The Whopperito at Burger King: “Que Onda Guero?”

BK Whopperito/Whopper

I’m trying to take this seriously, but this entry pretty much writes itself.

When I was in college, my friends and I would look at the website This is Why You’re Fat, which post pictures of all things bacon-wrapped and cheese-stuffed; excessively decadent food monstrosities that people would make and submit pictures. While being interviewed on the podcast Lea and the Internet, I recalled the website and we noted that most of its current posts are no longer homemade concoctions, but readily available for purchase, which demonstrates a general shift in our culture toward over-the-top Instagrammable food excesses.

Burger King has been embracing this food trend, producing the Mac ‘n Cheetos, the Cheetos Chicken Fries they introduced just this week, and the Whopperito: a hybrid between their Whopper cheeseburger and a burrito. As an established fan of the Whopper, I optimistically anticipated the Whopperito to simply be a Whopper in a tortilla.

Which would have been good. If that’s what they’d done.

BK Whopperito

Who taught them how to wrap burritos?

I want to tell you it was simply disgusting, but it mostly just doesn’t work.

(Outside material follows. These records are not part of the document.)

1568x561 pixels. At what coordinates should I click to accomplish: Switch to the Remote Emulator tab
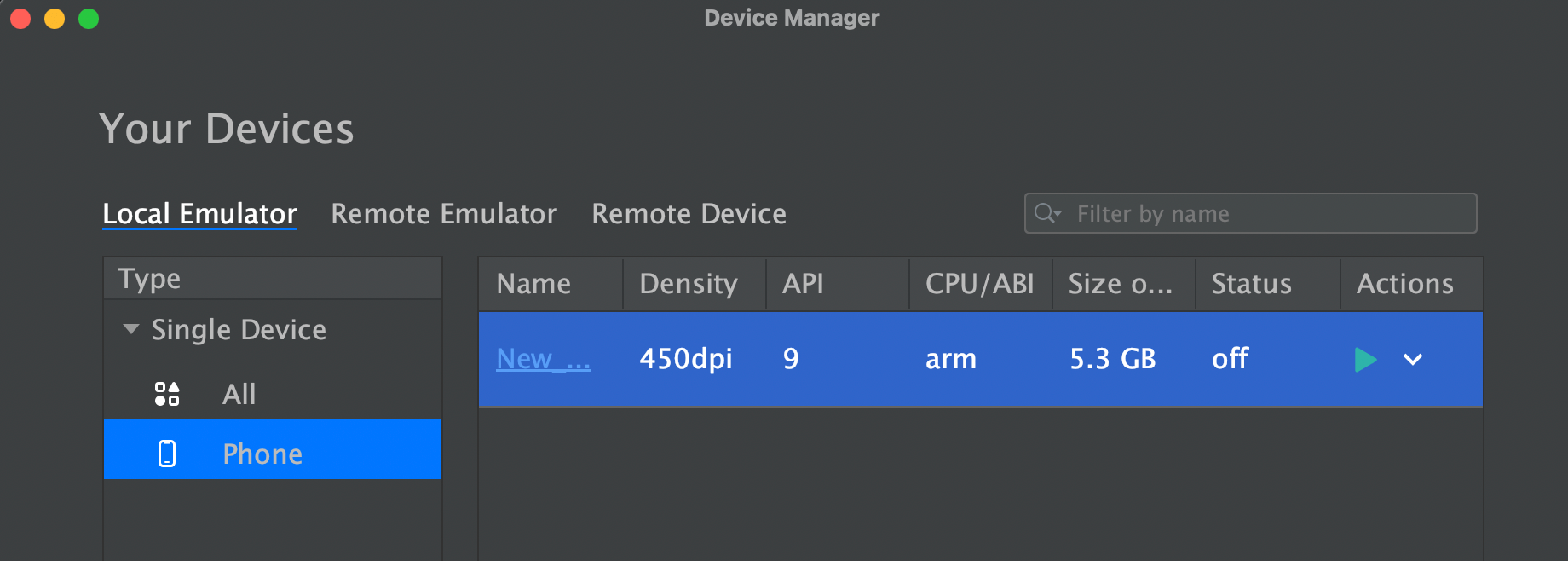click(443, 214)
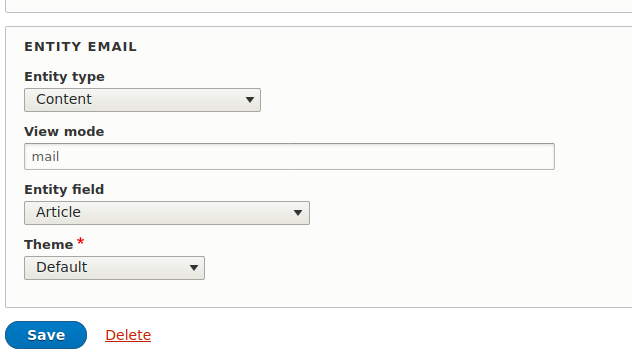Focus the View mode text field

(289, 156)
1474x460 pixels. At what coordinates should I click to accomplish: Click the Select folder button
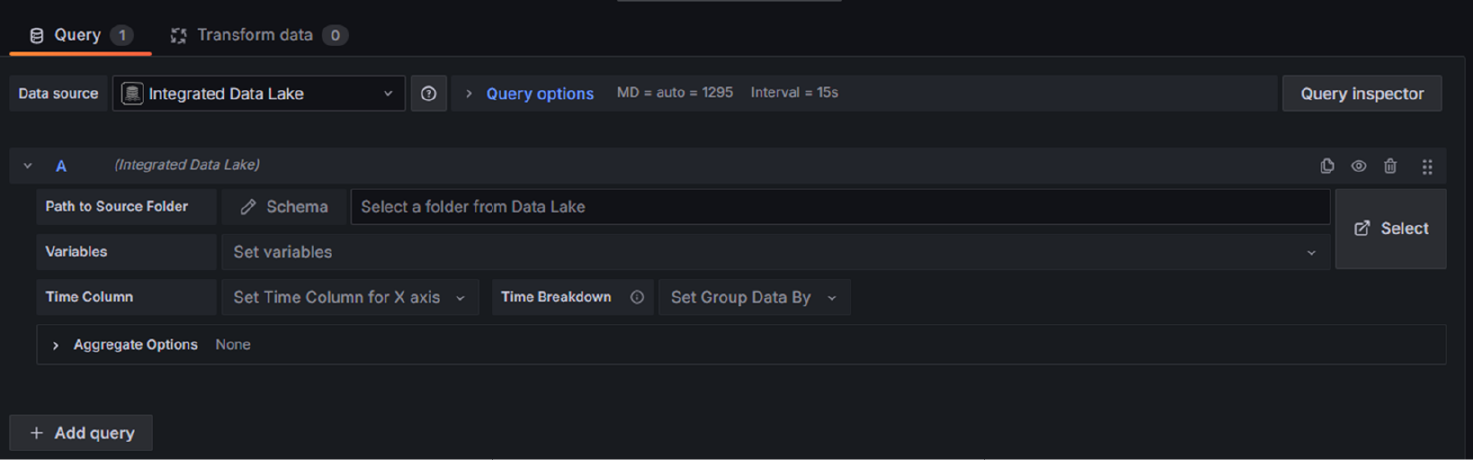(x=1390, y=229)
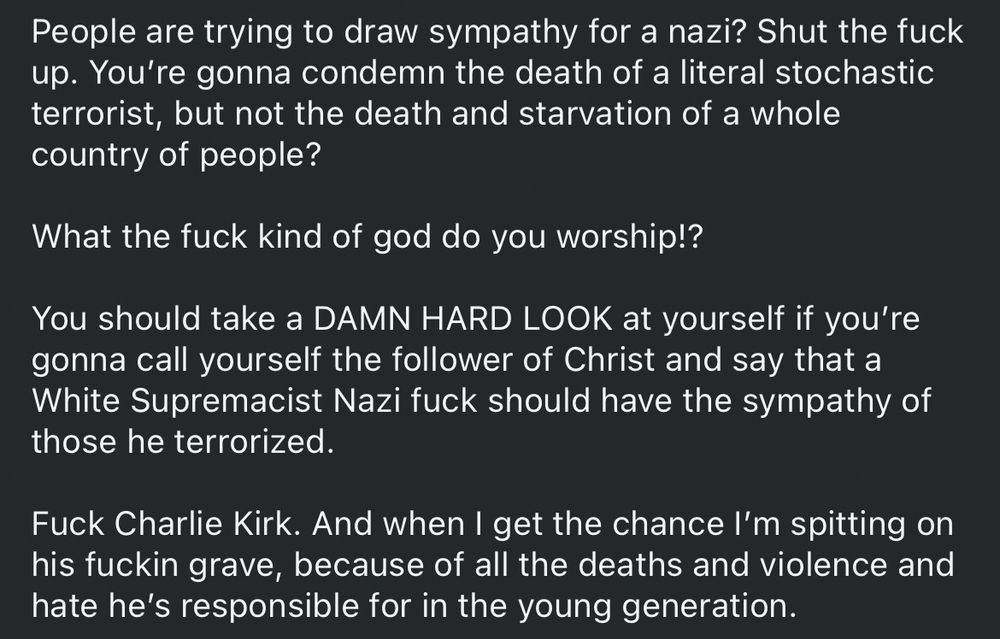Click the first paragraph starting "People are trying"
Image resolution: width=1000 pixels, height=639 pixels.
pyautogui.click(x=497, y=93)
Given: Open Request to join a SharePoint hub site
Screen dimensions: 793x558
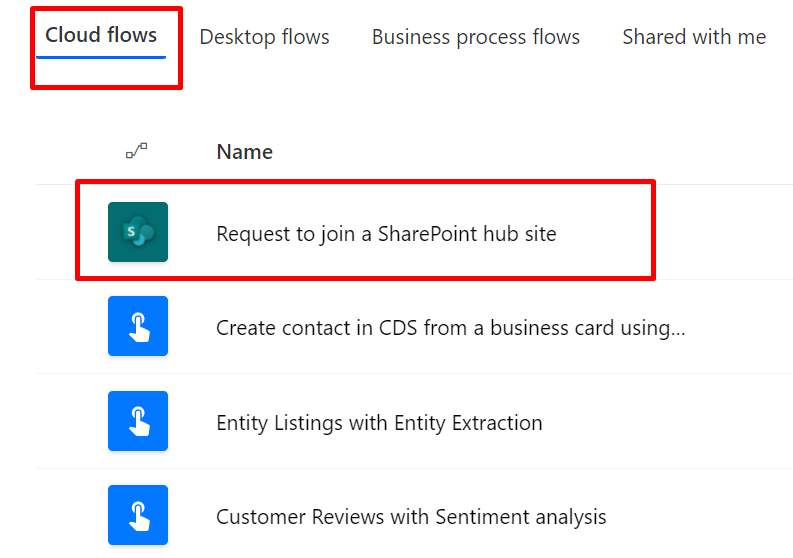Looking at the screenshot, I should click(x=386, y=234).
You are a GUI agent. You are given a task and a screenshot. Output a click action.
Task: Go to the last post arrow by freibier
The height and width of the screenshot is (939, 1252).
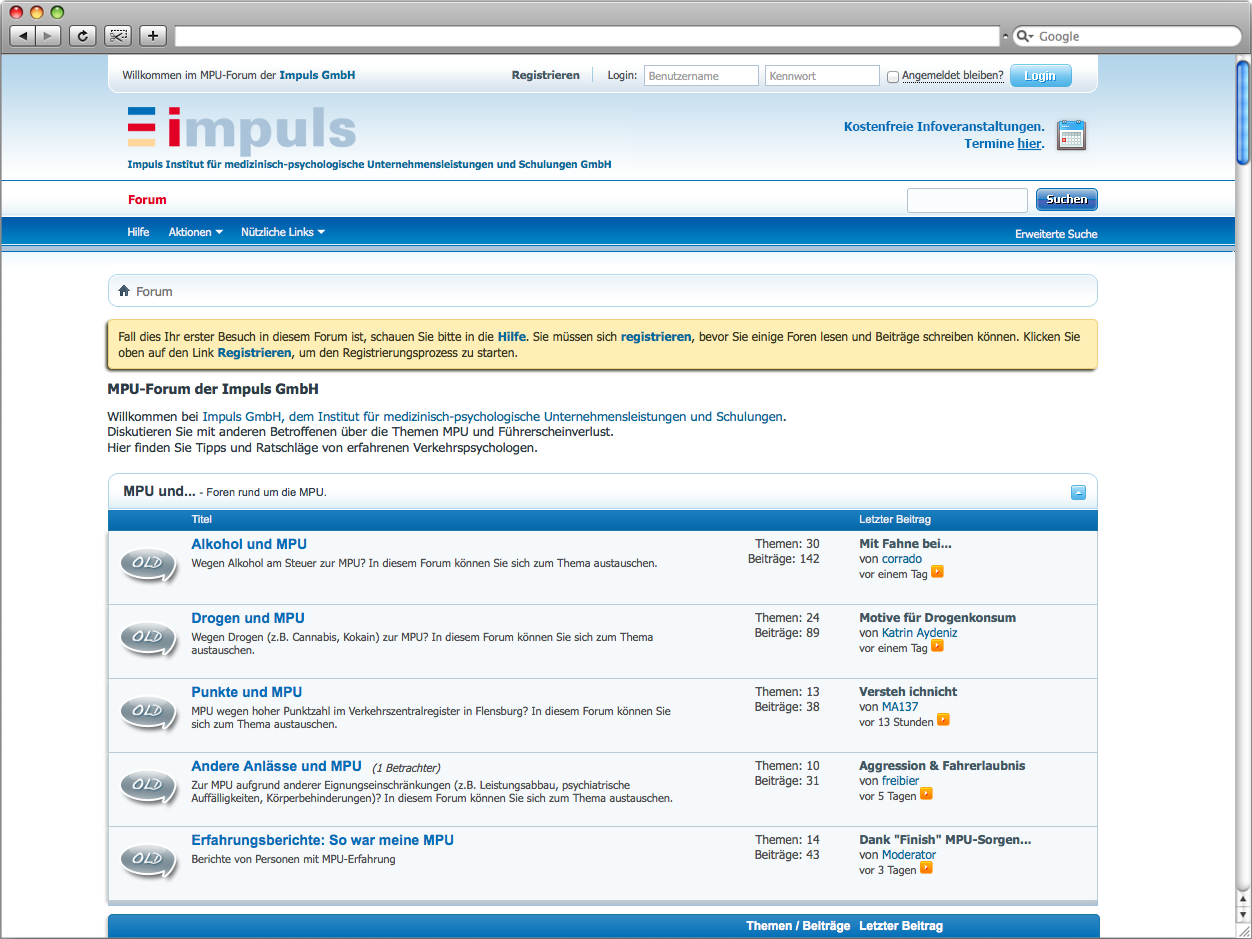[x=926, y=794]
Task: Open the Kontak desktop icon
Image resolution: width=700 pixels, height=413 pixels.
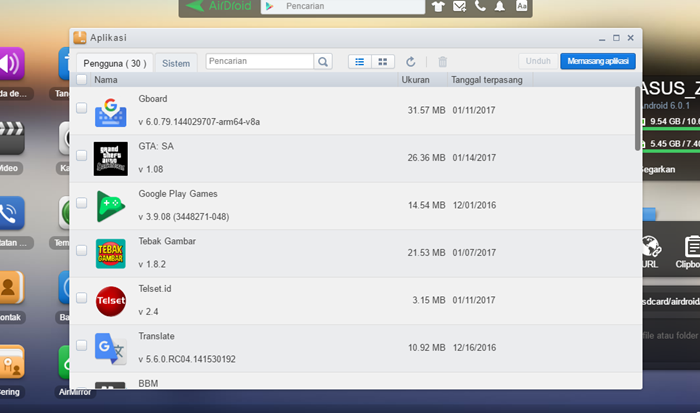Action: pyautogui.click(x=11, y=291)
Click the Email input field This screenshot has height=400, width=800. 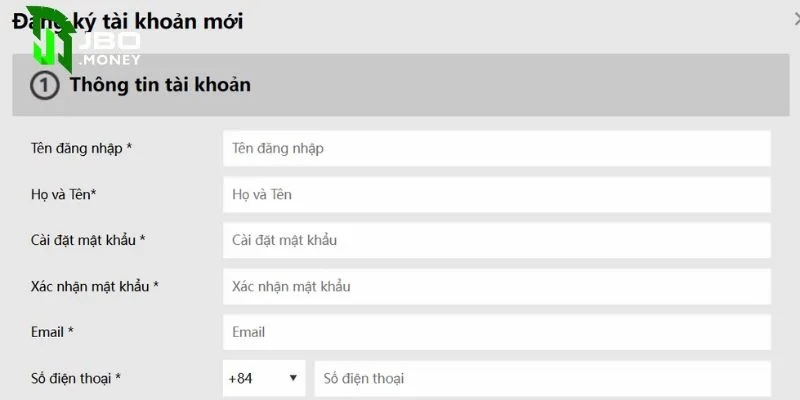click(x=496, y=332)
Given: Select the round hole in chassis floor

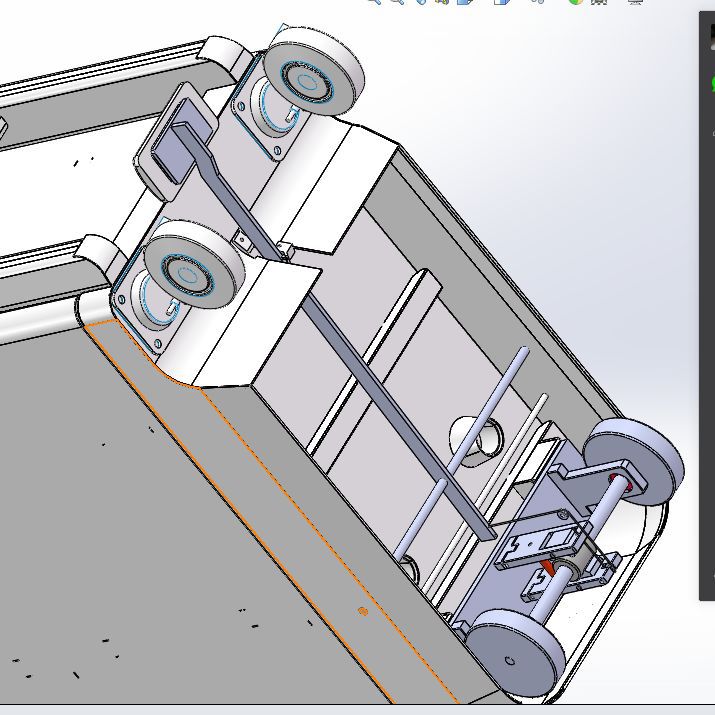Looking at the screenshot, I should (x=481, y=436).
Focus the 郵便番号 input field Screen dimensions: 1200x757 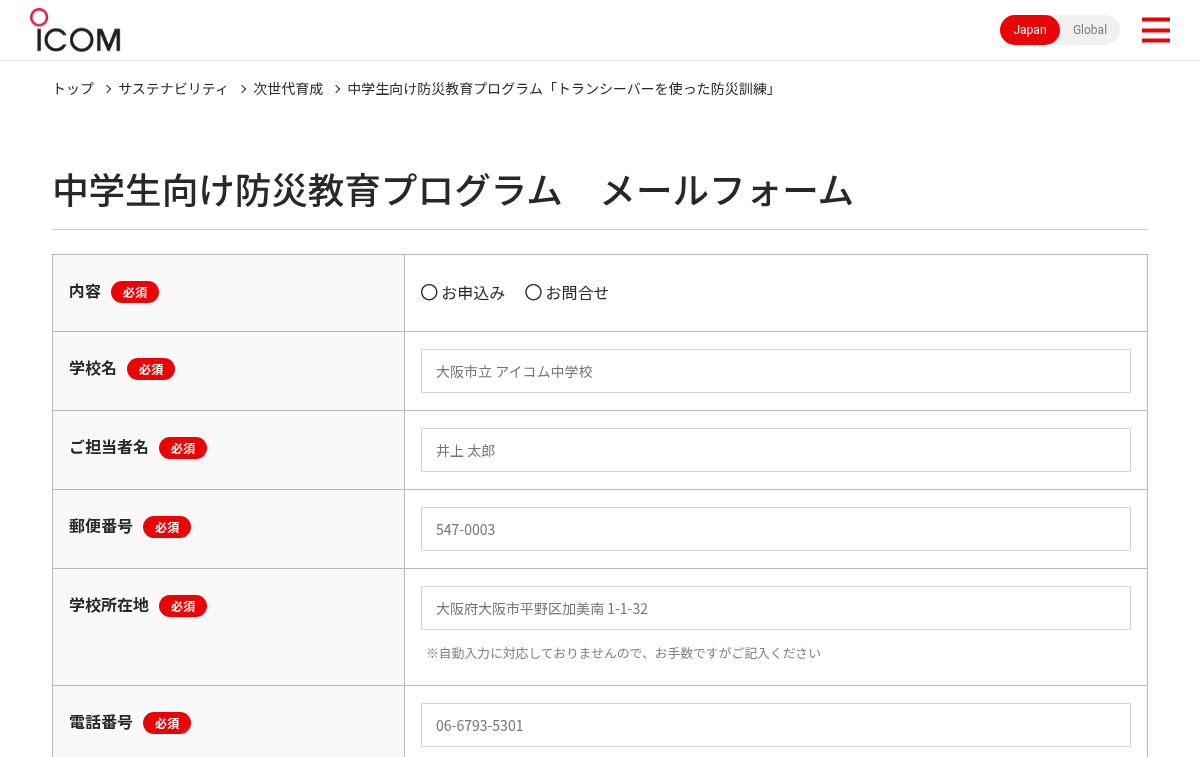point(776,529)
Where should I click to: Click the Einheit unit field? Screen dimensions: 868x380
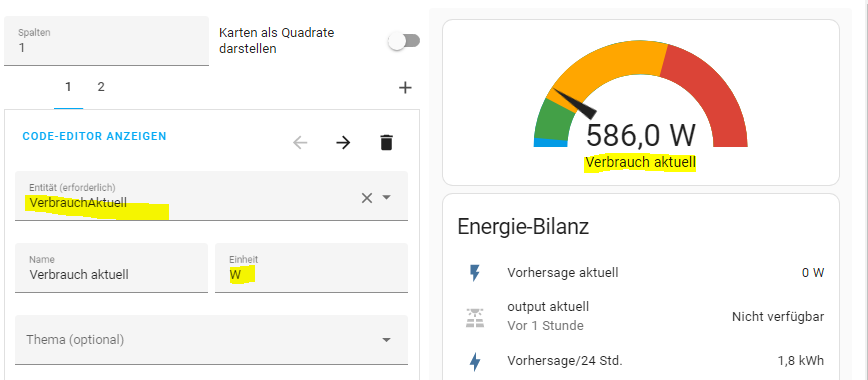click(x=312, y=268)
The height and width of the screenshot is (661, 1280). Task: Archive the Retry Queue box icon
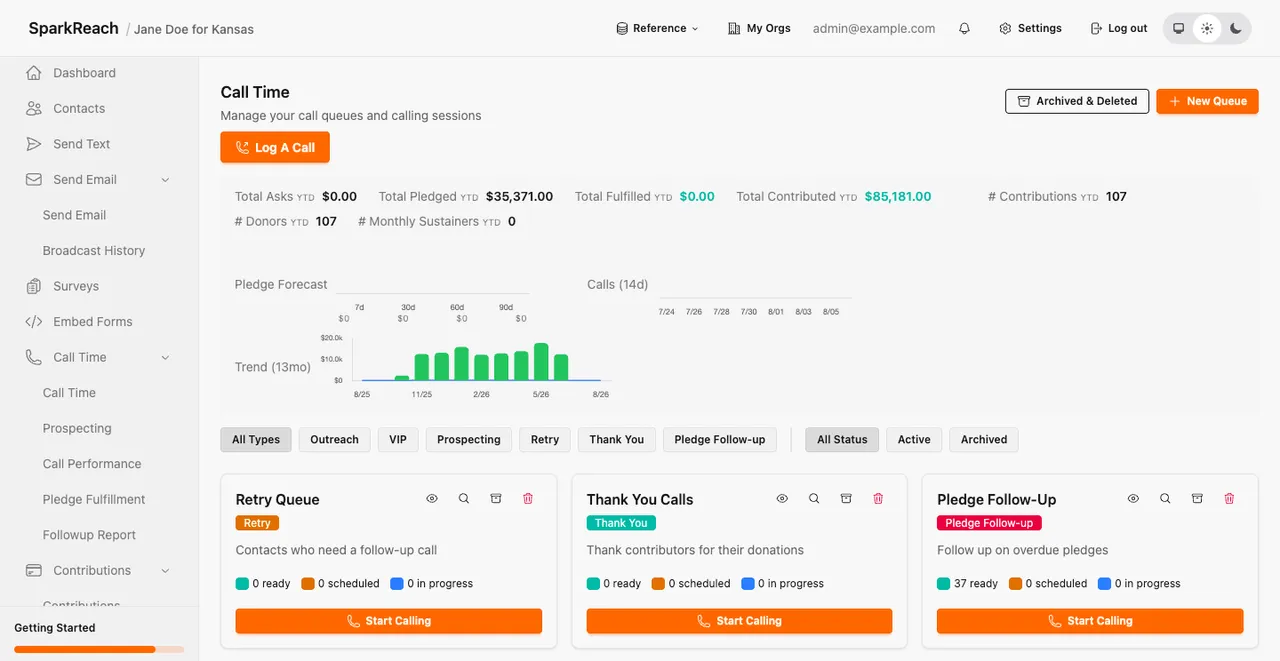[495, 498]
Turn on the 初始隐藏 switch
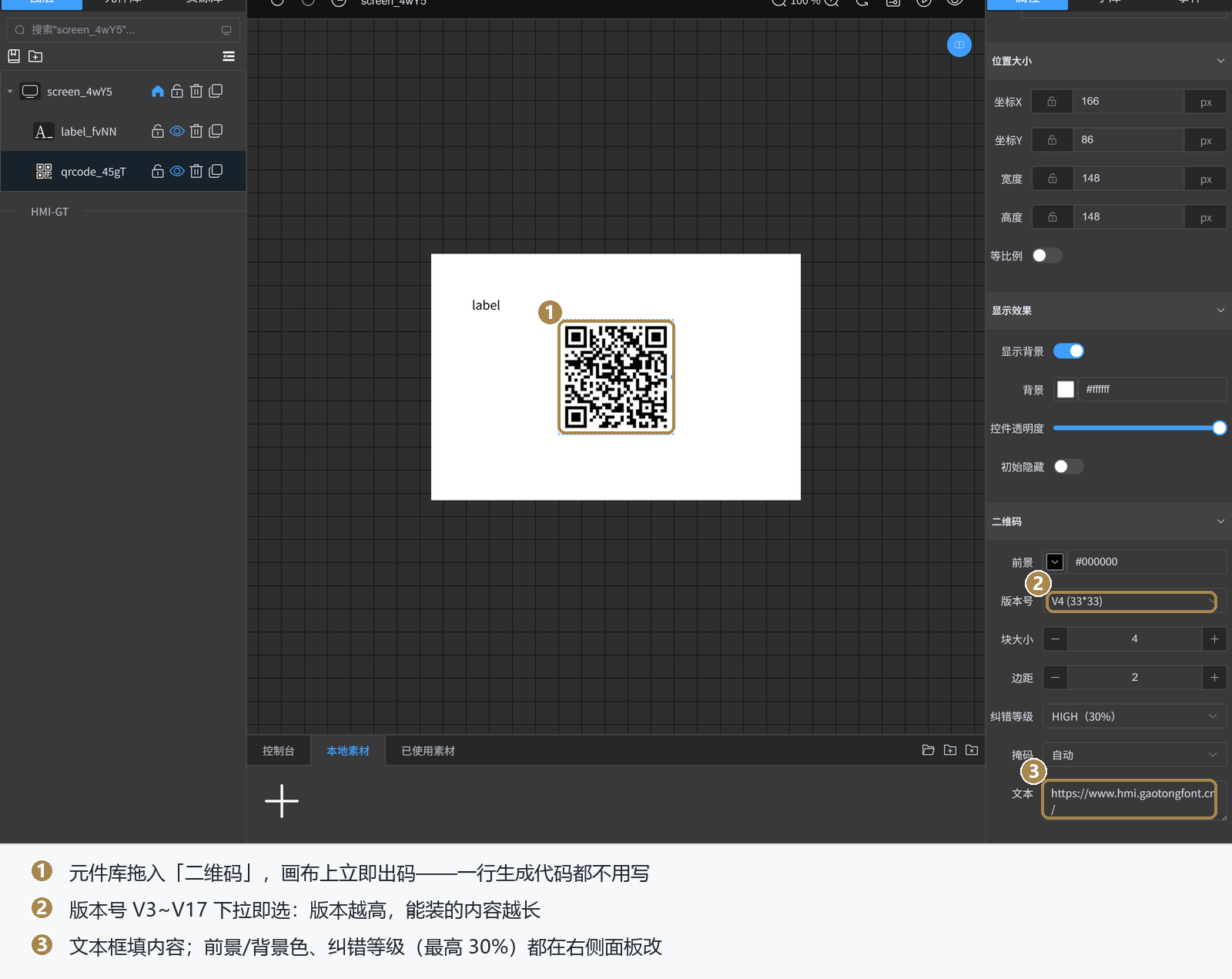Viewport: 1232px width, 979px height. [1069, 467]
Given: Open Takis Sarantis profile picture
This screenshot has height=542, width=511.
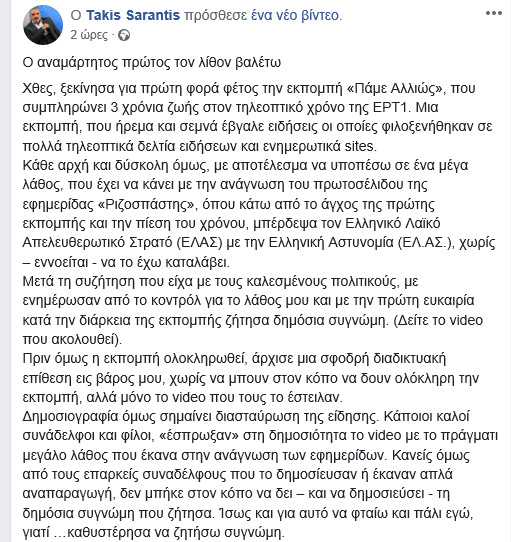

To their credit, there’s plenty of beef in it, but it’s beef that’s been ruined. They start with their chargrilled burger patties, which is a very good place to start, because they’re central to the BK taste. They hack ’em into chunks and then immediately take a nosedive by adding some kind of Tex-Mex sauce. It makes it taste like Wendy’s chili — which I should note I also really like — but WHY DID THEY DO THAT? They cover up most of that Flame Grilled™ flavor. Is the Whopper not good enough? They have a good thing going here, and they’re using the Whopper name in vain because they clearly don’t have faith in their own top-selling product. BK Whopperito cross sectionThey wrap it up — poorly — in a tortilla with sliced tomatoes, diced onions, pickles, and iceberg lettuce. It’s all clearly pulled directly from the same bins they use to make burgers so they wouldn’t need, like, twenty ingredients on the line for one stupid hype beast, but they all just taste fucking bizarre, texturally. Diced tomatoes in a burrito, people. Standard burger pickles are out of place in this Tex-Mex wasteland. Jalapeños are an obvious choice in the bastardization they’ve created, but I’d probably be bitching about them, too, in this heathenistic abomination. And then there’s some kind of queso sauce that tastes more of the plasticine movie theater nacho cheese than the American cheese that’s a burger’s best friend, just in case you thought all processed cheeses were created equal. And it was painfully missing the mayo and ketchup that round out the Whopper flavor. But I guess that’s what the Tex-Mex sauce and plastic cheese are there for: to make you wish there was mayo and ketchup on it. And American cheese. And a bun. And it was an actual Whopper.

In the end, it’s much more a product of our culture than a strong attempt at making a tasty burrito. They either should have directly translated the Whopper to a burrito, literally swapping out the bun for a tortilla, or gone all the way making a Tex-Mex burger-burrito, with sour cream, jalapeños, and all the Tex-Mex sauce and queso their little hearts desire. They appear to have been going for the easiest way to execute a zany food item without interrupting their usual operation. At $2.99, I’d rather pay $4.99 for the Whopper with cheese that I also ate for unneeded comparison, and to wash the taste out of my mouth as the King intended.